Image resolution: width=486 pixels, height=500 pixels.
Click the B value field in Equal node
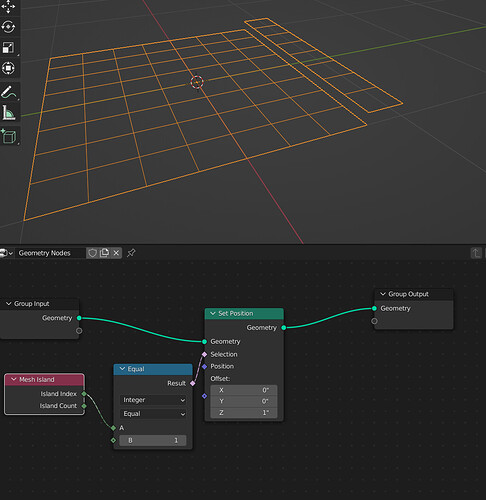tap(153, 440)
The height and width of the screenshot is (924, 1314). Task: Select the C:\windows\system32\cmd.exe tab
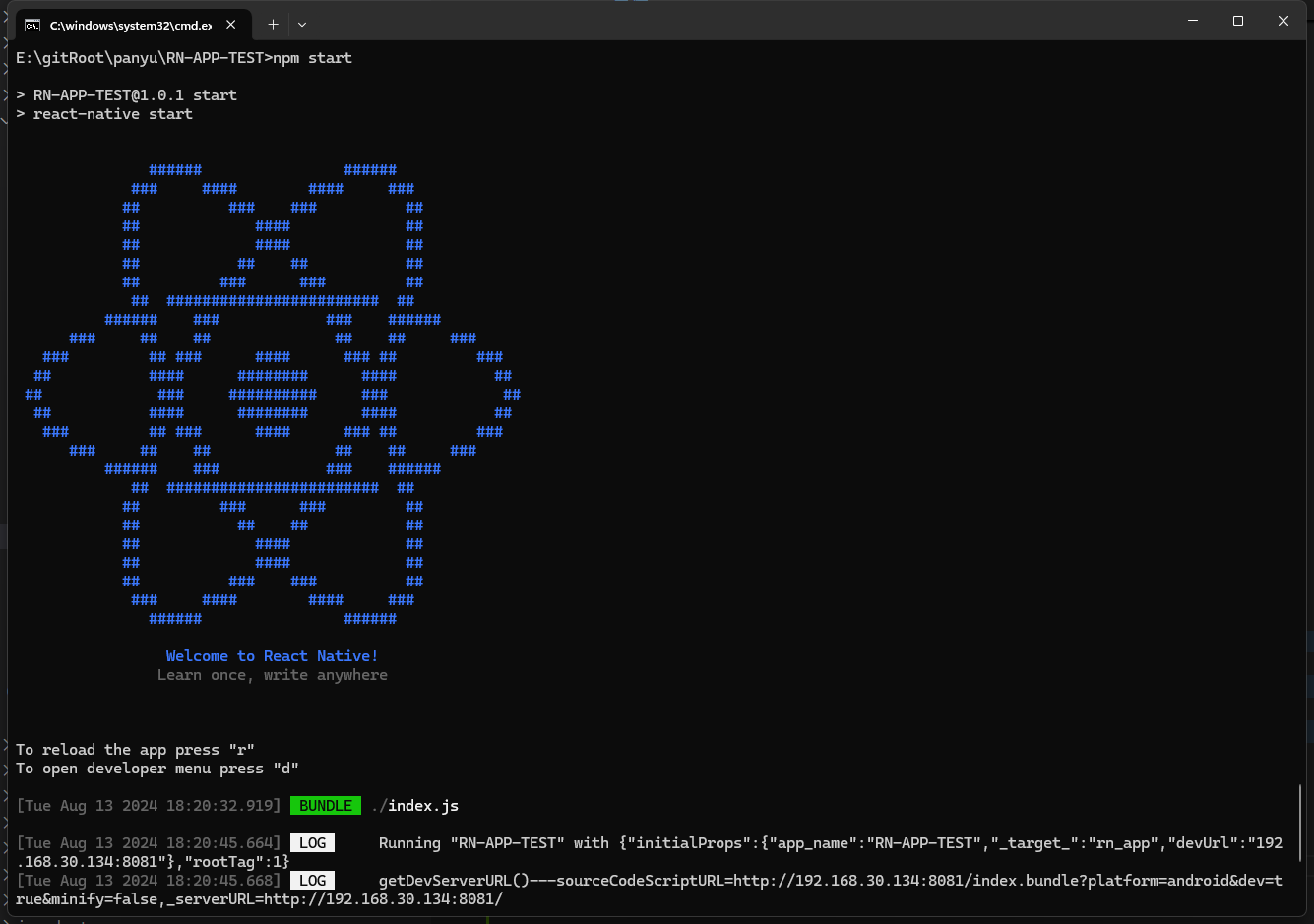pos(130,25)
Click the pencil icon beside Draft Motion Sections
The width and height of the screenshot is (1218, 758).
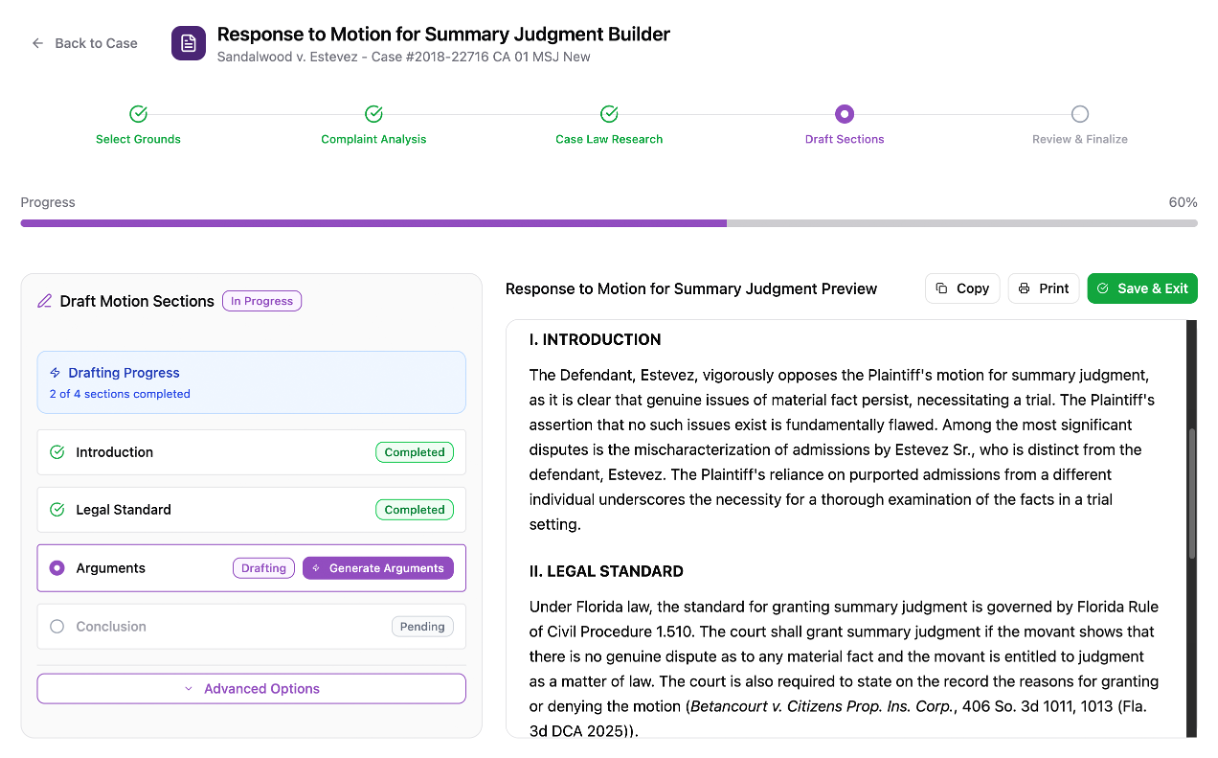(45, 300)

§ Exercise objective
Reproduce the listing above line for line, omitting the pictures.

§ Task response
Image resolution: width=486 pixels, height=500 pixels.
Click the B value field in Equal node
tap(153, 440)
The height and width of the screenshot is (924, 1314). Task: Select the C:\windows\system32\cmd.exe tab
pos(130,25)
Click the pencil icon beside Draft Motion Sections
The width and height of the screenshot is (1218, 758).
(45, 300)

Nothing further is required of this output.